EXCERPT ::
——————————
In 2011, Rodgers noticed a decline in attendance. He chalked it up to the fact that The Space is alcohol-free. Friends and staff urged him to consider adding bar service there, but Rodgers was hesitant, then adamant.

“I was like ‘I can’t do it,’” he says. “It’s vital for a space to exist—for all ages—that doesn’t have alcohol and is a safe space.” So he looked into getting some new real estate where drinkers’ needs could be readily fulfilled. That led to The Outer Space, which took over a building across the lot and is premised on being a great place to find and drink uncommon beers. There’s even a “30 in 30 Club,” which requires trying “30 different beers…within any 30-day period” as the website puts it, offering various perks for those who achieve the feat.

In 2012, another building in the lot became available. Given the success of the second venture, Rodgers asked his landlord for a third lease. The new room was bigger, however, and the costs were daunting. True to his roots, Rodgers called on the community, but with a lot more technological infrastructure this time. He launched a campaign through crowd-funding website Kickstarter and amassed nearly $12,000 by the end of it. Spaceland Ballroom opened a few months later and now hosts mostly nationally touring acts.
——————————
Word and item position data
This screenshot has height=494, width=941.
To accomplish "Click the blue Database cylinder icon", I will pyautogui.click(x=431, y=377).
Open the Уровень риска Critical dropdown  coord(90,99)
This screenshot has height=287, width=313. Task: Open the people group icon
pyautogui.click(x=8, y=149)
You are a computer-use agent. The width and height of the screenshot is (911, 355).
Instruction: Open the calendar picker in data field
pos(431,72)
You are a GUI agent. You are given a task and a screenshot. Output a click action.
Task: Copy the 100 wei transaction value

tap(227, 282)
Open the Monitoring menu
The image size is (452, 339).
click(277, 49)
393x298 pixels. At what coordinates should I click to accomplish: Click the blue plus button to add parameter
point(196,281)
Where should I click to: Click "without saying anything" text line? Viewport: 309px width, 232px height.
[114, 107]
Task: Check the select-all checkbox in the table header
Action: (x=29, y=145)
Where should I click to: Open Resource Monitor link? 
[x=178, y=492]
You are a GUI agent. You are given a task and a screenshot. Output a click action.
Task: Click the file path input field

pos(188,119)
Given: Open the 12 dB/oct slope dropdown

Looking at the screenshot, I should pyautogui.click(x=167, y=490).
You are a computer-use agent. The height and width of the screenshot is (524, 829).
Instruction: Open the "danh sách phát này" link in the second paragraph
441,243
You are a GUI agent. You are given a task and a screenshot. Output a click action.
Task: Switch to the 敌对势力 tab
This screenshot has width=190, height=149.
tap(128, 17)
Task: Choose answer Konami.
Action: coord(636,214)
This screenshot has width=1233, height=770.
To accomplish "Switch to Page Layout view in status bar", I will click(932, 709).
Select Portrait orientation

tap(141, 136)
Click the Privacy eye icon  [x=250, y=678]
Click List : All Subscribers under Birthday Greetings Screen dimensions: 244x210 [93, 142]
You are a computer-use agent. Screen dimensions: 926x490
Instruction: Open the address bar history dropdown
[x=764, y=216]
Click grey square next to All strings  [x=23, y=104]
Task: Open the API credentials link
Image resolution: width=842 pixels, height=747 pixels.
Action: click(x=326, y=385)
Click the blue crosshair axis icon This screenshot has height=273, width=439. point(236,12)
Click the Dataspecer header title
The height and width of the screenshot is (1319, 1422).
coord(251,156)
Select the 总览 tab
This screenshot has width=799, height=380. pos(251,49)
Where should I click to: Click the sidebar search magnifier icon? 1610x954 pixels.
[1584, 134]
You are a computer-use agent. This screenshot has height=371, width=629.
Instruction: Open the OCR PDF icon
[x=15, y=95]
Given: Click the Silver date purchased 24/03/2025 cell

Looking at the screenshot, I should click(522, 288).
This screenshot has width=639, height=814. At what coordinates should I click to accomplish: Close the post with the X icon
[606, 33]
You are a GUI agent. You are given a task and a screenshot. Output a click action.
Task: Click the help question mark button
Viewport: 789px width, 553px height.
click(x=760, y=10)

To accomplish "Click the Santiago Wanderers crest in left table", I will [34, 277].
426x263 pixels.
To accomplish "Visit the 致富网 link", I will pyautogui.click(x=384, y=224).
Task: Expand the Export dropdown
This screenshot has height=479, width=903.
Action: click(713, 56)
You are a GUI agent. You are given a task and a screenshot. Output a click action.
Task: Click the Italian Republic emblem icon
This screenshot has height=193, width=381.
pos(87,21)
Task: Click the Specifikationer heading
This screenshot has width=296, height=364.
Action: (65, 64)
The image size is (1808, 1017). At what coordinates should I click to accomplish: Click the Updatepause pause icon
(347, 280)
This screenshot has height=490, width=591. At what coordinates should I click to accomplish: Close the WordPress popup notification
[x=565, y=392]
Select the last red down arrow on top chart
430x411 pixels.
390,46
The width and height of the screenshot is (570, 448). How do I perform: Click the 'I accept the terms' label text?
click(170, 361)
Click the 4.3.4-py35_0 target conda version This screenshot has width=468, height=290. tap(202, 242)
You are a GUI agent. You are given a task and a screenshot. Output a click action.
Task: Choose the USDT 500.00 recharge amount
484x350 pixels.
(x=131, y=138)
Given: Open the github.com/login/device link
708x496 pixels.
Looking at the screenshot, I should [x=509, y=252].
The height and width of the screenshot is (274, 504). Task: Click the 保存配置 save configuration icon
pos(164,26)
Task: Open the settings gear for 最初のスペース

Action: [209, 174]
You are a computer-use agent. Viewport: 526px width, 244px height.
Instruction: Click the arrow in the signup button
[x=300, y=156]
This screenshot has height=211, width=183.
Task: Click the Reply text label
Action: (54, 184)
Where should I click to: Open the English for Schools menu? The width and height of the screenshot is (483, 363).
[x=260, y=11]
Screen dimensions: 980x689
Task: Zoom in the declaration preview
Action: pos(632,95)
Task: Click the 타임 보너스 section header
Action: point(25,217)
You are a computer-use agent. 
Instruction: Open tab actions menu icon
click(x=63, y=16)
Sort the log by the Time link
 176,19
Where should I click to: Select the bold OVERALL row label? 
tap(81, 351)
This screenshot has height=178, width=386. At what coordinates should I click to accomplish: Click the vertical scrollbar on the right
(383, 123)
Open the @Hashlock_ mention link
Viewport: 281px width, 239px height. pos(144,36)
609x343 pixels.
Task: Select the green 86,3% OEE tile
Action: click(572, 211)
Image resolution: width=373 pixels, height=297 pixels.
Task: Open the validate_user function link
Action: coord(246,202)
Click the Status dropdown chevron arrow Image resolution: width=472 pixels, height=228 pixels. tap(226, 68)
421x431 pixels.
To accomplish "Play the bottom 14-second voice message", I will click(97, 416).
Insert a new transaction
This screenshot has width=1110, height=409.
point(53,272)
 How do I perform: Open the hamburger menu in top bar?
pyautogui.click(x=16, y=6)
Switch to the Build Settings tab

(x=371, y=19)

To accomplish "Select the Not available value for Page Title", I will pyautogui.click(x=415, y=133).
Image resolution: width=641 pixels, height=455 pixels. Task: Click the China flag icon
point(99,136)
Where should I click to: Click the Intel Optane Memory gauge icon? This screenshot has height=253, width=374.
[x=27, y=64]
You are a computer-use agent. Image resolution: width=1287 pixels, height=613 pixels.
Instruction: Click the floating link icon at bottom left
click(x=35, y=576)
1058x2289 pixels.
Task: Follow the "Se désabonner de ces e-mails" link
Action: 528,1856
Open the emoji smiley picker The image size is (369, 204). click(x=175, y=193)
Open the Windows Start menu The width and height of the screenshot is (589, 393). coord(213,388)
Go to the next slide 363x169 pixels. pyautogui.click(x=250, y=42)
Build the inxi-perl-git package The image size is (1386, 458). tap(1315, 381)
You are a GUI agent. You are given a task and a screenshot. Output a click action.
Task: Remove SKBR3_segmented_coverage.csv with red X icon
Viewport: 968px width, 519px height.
——————————
CHALLENGE 1 :: List every venue the excerpt about Rodgers's venues names.
CHALLENGE 2 :: Carry the passage about Rodgers's venues forward, starting after its final sentence.

RESULT 1 :: The Space, The Outer Space, Spaceland Ballroom

RESULT 2 ::
What’s next for The Space and friends? It turns out Rodgers is trying for non-profit status. His music venues are already nurturing the arts in Hamden and the Greater New Haven area, after all, and he’s thinking about using the space to offer courses in songwriting and recording geared towards local high schoolers, who Rodgers feels don’t have enough options when it comes to arts education.

Whatever happens, Rodgers seems well-equipped to handle it now. A three-venue complex with food, alcohol and national acts is a far cry from a warehouse that once doubled as a domicile.

The Space
with The Outer Space and Spaceland Ballroom
295 Treadwell St, Hamden (map)
(203) 288-6400
The Space | The Outer Space | Spaceland Ballroom

Written and photographed by Jake Goldman.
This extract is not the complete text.